Alwamen Selaku Kabid Penaatan dan Kasi Penkum DLHK Riau Diduga Tidak Taat Aturan, Ini Kata Menko

Pekanbaru - Selaku Kepala Bidang Penaatan dan Penataan Lingkungan Hidup dan Kehutanan DLHK Provinsi Riau,Alwamen, S.Hut.MSi., dinilai aktivis lingkungan “tidak taat aturan” dalam hal melakukan normalisasi sungai Bangko di dusun Pematang Semut, Kecamatan Bangko Pusako, kabupaten Rokan Hilir (Rohil), Riau.

“Kita duga tidak taat aturan itu, dimana pihak DLHK Riau berikut bawahannya tidak menuntaskan izin normalisasi yang seharusnya diwajibkan UU dan Peraturan. Padahal menurut Pasal 11 Peraturan Gubernur Nomor 74 Tahun 2016 Tentang Kedudukan,Susunan Organisasi,Tugas dan Fungsi,Serta Tata Kerja Dinas Lingkungan Hidup dan Kehutanan Provinsi Riau, kerja mereka telah diatur,” kata Kepala Suku Yayasan Anak Rimba Indonesia (ARIMBI), Mattheus.

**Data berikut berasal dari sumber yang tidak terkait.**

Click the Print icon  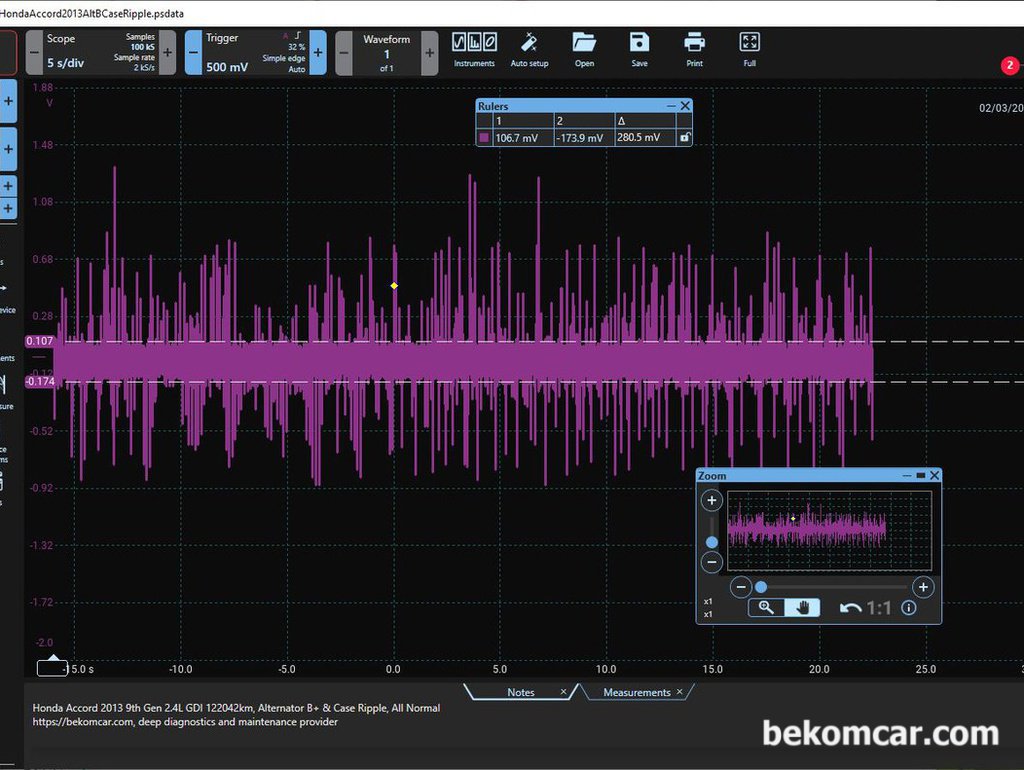pos(694,50)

S, Jumat (10/12/21) dari Medan melalui telphon selulernya.

Sementara bawahan Alwamen yaitu Kepala Seksi Penegakan Hukum, Agus Purwoko, juga “kami nilai lalai dan abai dalam menegakkan hukum pada lokasi normalisasi sungai dalam kawasan hutan produksi tetap (HPT) di Kecamatan Bangko Pusako, Rohil oleh DLHK Provinsi Riau, sebab alat berat didalam kawan hutan saat ini diduga tidak ada izin dari pusat”.

“Padahal sesuai kewenangan Agus, sebagai Seksi Penegakan Hukum wajib membimbing, memeriksa dan menilai hasil pelaksanaan tugas bawahan di lingkungan Seksi Penegakan Hukum. Dan fungsinya juga melakukan pemantauan, evaluasi dan membuat laporan pelaksanaan tugas dan kegiatan,” kata Mattheus.

Sayang keduanya, Kabid dan Kasi ini dikonfirmasi dalam tugasnya beliau tidak mau menjawab, sementara sebelumnya Kadis DLHK Riau, Mamun Murod.S.Hut.MSi  dikonfirmasi hanya menjawab “banyak cerita”.

“Sesuai UU 41 Tahun 1999 Tentang Kehutanan, membawa alat-alat berat yang akan digunakan untuk melakukan kegiatan di dalam kawasan hutan harus ada izin berusaha dari Pemerintah Pusat," kata Mattheus.

 

"Artinya bermain dengan kata-kata normalisasi dengan dalih pembersihan sungai, apapun itu kegiatan berdampak tersebut terhadap lingkungan (UU 32/2009 tentang PPLH) apalagi dilakukan pada kawasan hutan ( UU 41/1999 tentang Kehutanan) ekskavator tersebut bisa ditangkap karena memasuki kawasan hutan tanpa izin,” kata Kepala Suku yayasan ARIMBI ini yang menegaskan itu adalah tugas Agus selaku Kasi penegakan hukum.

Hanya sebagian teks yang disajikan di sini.